Mitchel Resnick, LEGO Papert Professor of Learning Research at the MIT Media Lab, offers a useful metaphor to use when designing learning: build “high ceilings, low floors and wide walls”.

I was first introduced to this wonderful metaphor by a colleague when working at the International Baccalaureate a couple of years ago. It has been playing on my mind again this week as we have been thinking how we want to design our new programme for high school students in Grades 9 and 10.

High ceilings

A ceiling often represents the highest point we can reach.  A low ceiling is restrictive, whilst a high ceiling can provide both room for growth and something to aim for.  

But who decides on the height of the ceiling?  What is high for one person might not be for another; this is one of the great paradoxes of the standardised mass education system.  We want students to show what they have learned by taking them through a standardised curriculum and then mass testing them to produce an order of merit that can be used to determine the winners and losers.  There remain a number of reasons why societies might wish to retain this system (efficiency), however, it is also very obvious that mass standardisation and testing is limited to that which is being measured.  

So we need to create learning that can allow students to determine their own best self, and to reach as high as they are motivated to go.

Low floors

Low floors is another way of thinking about barriers to access. This is not about removing rigour or making things easy; it is about designing and scaffolding learning so students can jump in and get going regardless of their starting points. We know that some students opt out of learning if they think that it will be too difficult for them (self-efficacy) and some will not even be allowed to even try (via school selection). We see this in situations where schools value their reputation for high grades over the actual learning experience for students.
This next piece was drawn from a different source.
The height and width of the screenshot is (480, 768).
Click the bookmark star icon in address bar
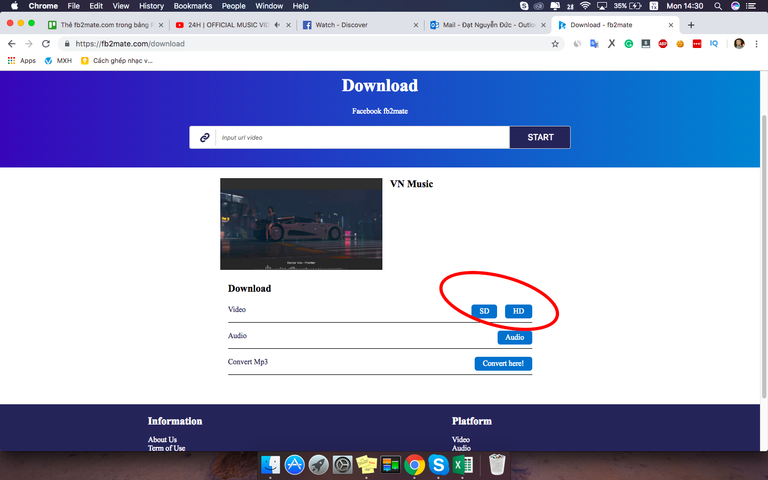pyautogui.click(x=555, y=44)
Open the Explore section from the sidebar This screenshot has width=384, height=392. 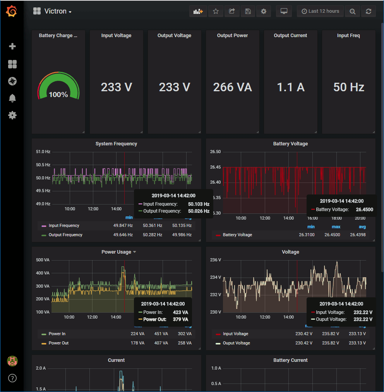12,81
So we need to create learning that is designed to inspire and include (rather than exclude) students.

Wide walls

As important as high ceilings and wide walls are, Resnick believes that it is even more important to have wide walls: 

It’s not enough to provide a single path from low floor to high ceiling; we need to provide wide walls so that kids can explore multiple pathways. 

Why are wide walls important? We know that kids will become most engaged, and learn the most, when they are working on projects that are personally meaningful to them. But no single project will be meaningful to all kids. So if we want to engage all kids—from many different backgrounds, with many different interests—we need to support a wide diversity of pathways and projects.

Not all students need, or even want to, follow the same programme. In life we can ofter choose when we want to be measured and we can go where we thrive. But in schools, we do not always get much choice. Does that make sense anymore? Did it ever? This goes way beyond vocational v academic polarities; mounting evidence shows that a large number of college graduates are underemployed (different to unemployed), meaning that they work in jobs that do not require a degree. In the US, for example, this number sits at staggering 42.5% (here too).

This is not just a metaphor about how to make learning student centred, inclusive and accessible, it also about making sure that what students learn is actually relevant and useful. Standardised educational systems are efficient at creating large amounts of graduates, but it seems that it is not equally efficient at producing the sorts of graduates who are needed to meet the Future of Work.

Wide walls. Check.

After-note:

I really do like this structural metaphor, but at the same time I am conscious of the irony of using it at the same time I want to make a case against factory education. Something to think on.